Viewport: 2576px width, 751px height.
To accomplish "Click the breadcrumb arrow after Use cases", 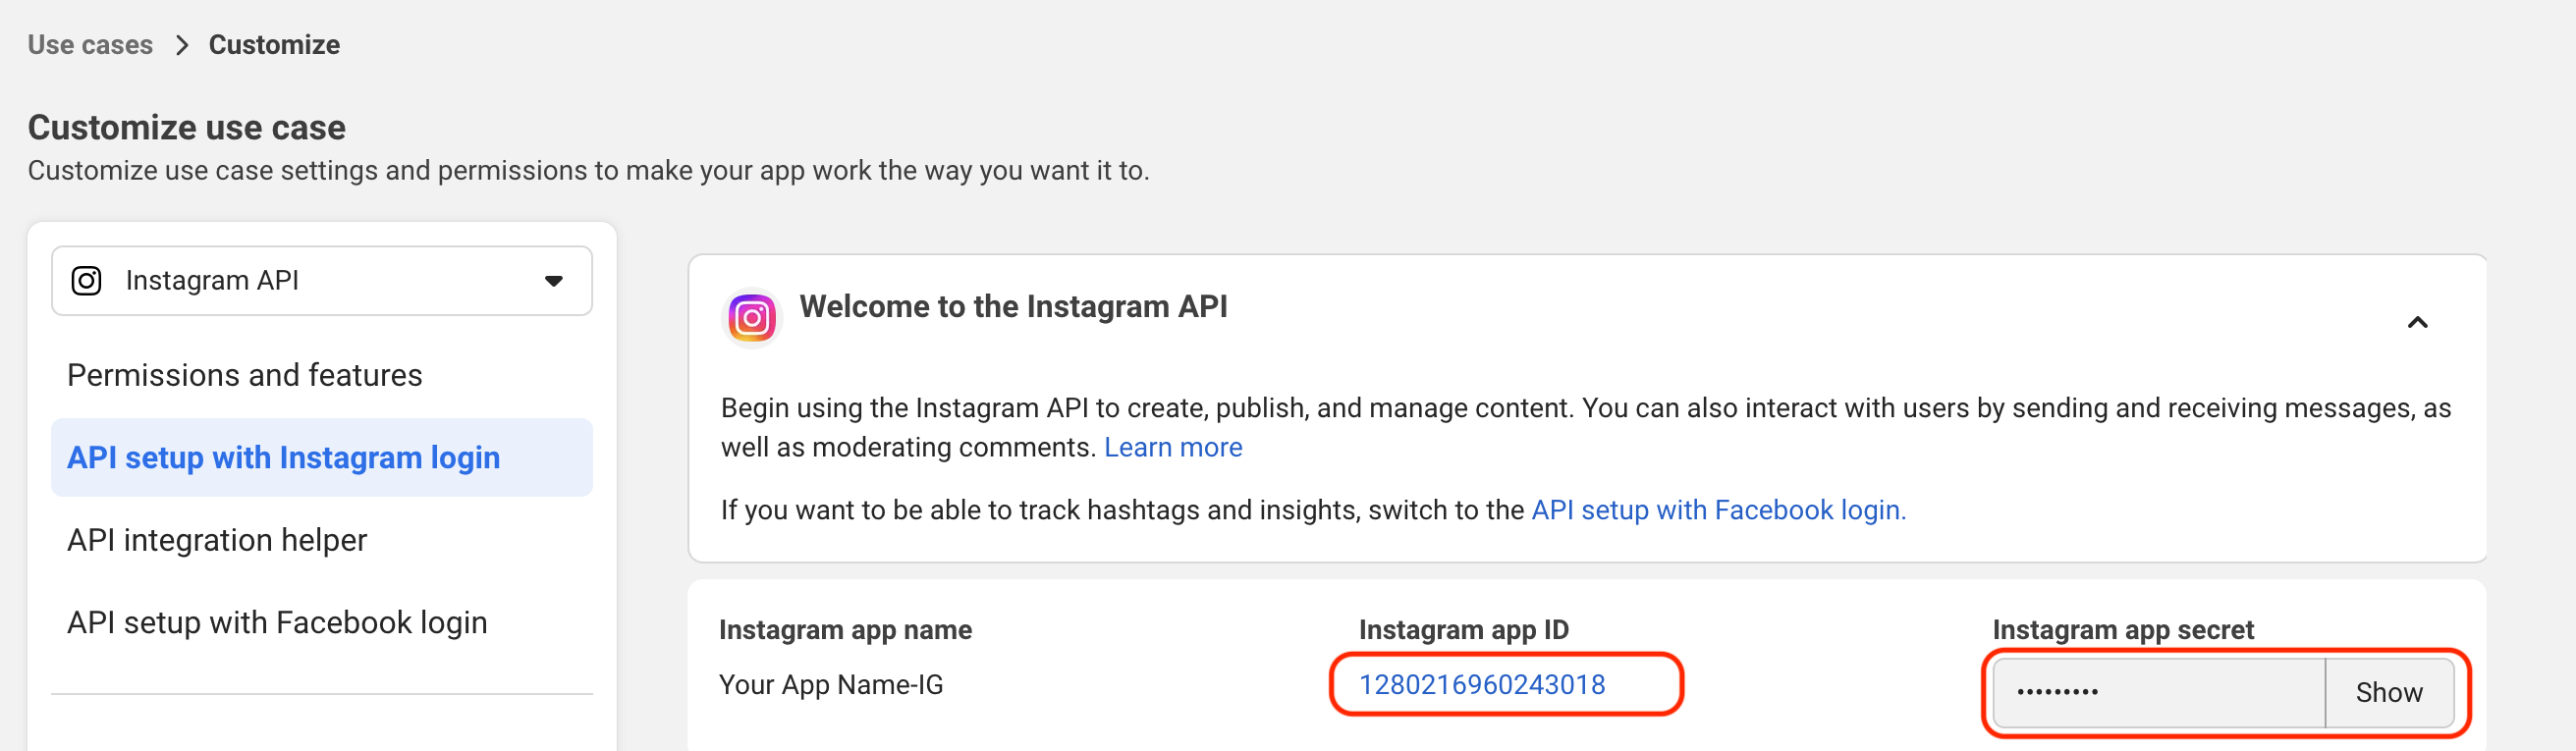I will [182, 45].
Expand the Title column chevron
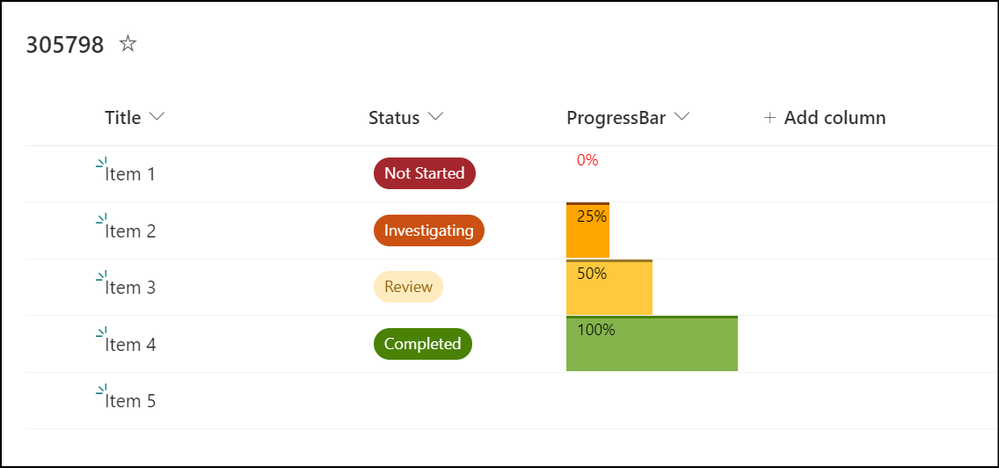Viewport: 999px width, 468px height. point(156,117)
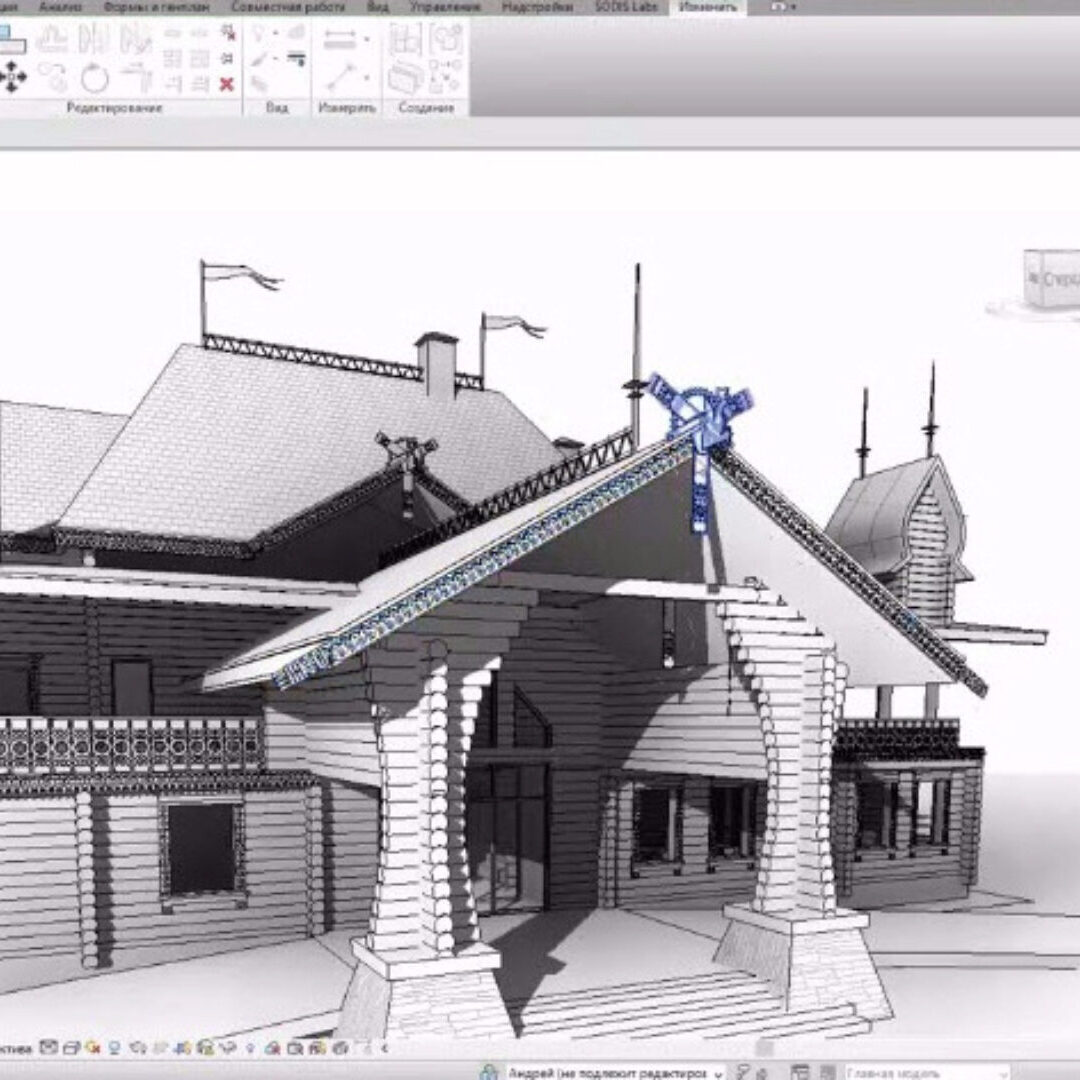Click the Создание panel label
Viewport: 1080px width, 1080px height.
(x=426, y=107)
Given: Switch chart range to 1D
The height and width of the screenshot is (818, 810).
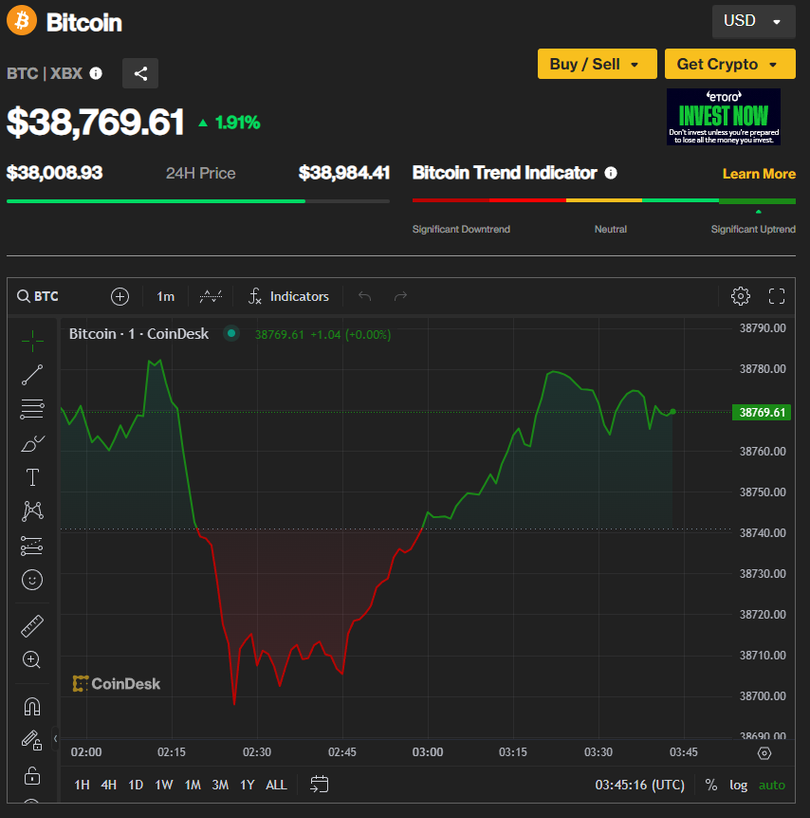Looking at the screenshot, I should 135,785.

**Problem requirements:**
Exactly the lines from the line containing "Given: Switch chart range to 1D" to the end of the records need to be copied, both ends included, with pictures left out.

**Finished exercise:**
Given: Switch chart range to 1D
The height and width of the screenshot is (818, 810).
Looking at the screenshot, I should 135,785.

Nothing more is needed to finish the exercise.